Dishonored Best Levels (Ranked)

Dishonored might have no bad levels, but some levels are better than other

Ask anyone what makes Dishonored unique and there will be one answer. Levels. It’s the masterful level design of this game that makes it stand out. But what is so special about them? Let’s take a quick look at what good levels are, and where Dishonored gets it right.

Level design is definitely an art. You don’t need any technical skills to appreciate it. When you enter a space that’s well constructed, you just know it. Details and clutter are an important part of it. A lot of well-placed objects can tell a story without needing any explanations.

In Dishonored, every level is designed with intent. They tell us stories, but they’re also open-ended. This nonlinearity lets players choose how they want to play. This is pretty much Arkane’s core philosophy when it comes to this game.

Every single level is created in a way that makes replaying them very fun. You can always find new details and new paths that you didn’t take. That being said, not all levels were created equally. So without further ado, let’s get into it, from worst to best.


15. Loyalists

"Your usefulness is spent. They long for news of your death!"

The eighth level of Dishonored is short. You’ve clawed your back to The Hound Pits Pub. The Loyalists have betrayed you! Worse, they took Emily and you have no idea where they took her! 

This is basically a recon level. You have to find information regarding Emily’s whereabouts. The problem? The tiny pub is crawling with enemies. The outside area has three tallboys. All of this makes movement pretty difficult.

************

→ **Short task 1**
In the Dishonored levels article, how many tallboys guard the outside area of the Loyalists level?
→ **Short task 2**
Pick up the Dishonored levels article right after its last sentence and write the next paragraph or two in the same style.
The data that comes next is separate from the Dishonored levels article.

→ **Recorded information**
************

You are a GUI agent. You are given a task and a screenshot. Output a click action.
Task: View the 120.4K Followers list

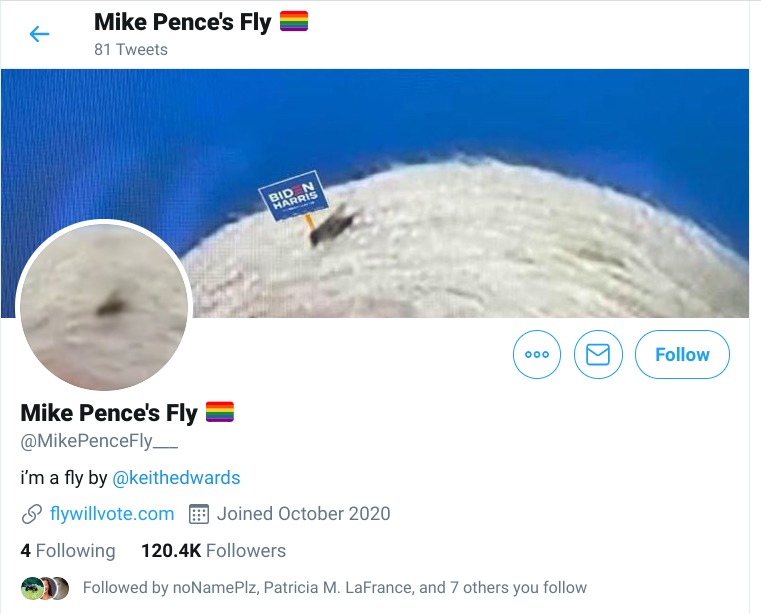click(213, 551)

************

→ **Written answer 1**
Three.

→ **Written answer 2**
Being such a small space, there’s no way to start a fight without drawing everyone in. It’s the same problem if you are discovered. Thankfully there are plenty of entrances and exits. And the side-quest in this level does make it easier to deal with things afterwards.

Regardless of your Chaos level, things begin unraveling here. Wallace and Lydia have already been executed. Samuel and Cecelia are in hiding, Callista too if she lives. Fear and hiding seems to be the theme of this level.

I wouldn’t say this level is bad. It’s just that it pales in comparison to the other great levels. Dishonored is best at open spaces with great heights. That being said, this level is there to break up the monotony, so it’s understandable.


14. The Surge

The Surge is the last level of The Knife Of Dunwall DLC. It’s the climax to the ruin in Daud’s house and the poison in Billy’s heart. At the same time, it establishes Delilah as the threat that she is. Here, you go up against Overseers as they lay siege to your hideout.

Nothing about the layout has changed from your last visit (as Corvo.) It’s a functioning hideout in a decaying part of town. This mission is like a cropped version of Flooded District.

This level can be a little tricky. Part of this is because there are Music Box Overseers crawling everywhere. Taking them out while fighting all the other enemies can get overwhelming.

Everything about the DLC is the perspective of the other side. And being back at this location but on a different team is very much in line with this theme. It’s interesting to navigate the same space while saving Assassins instead of killing them or knocking them out.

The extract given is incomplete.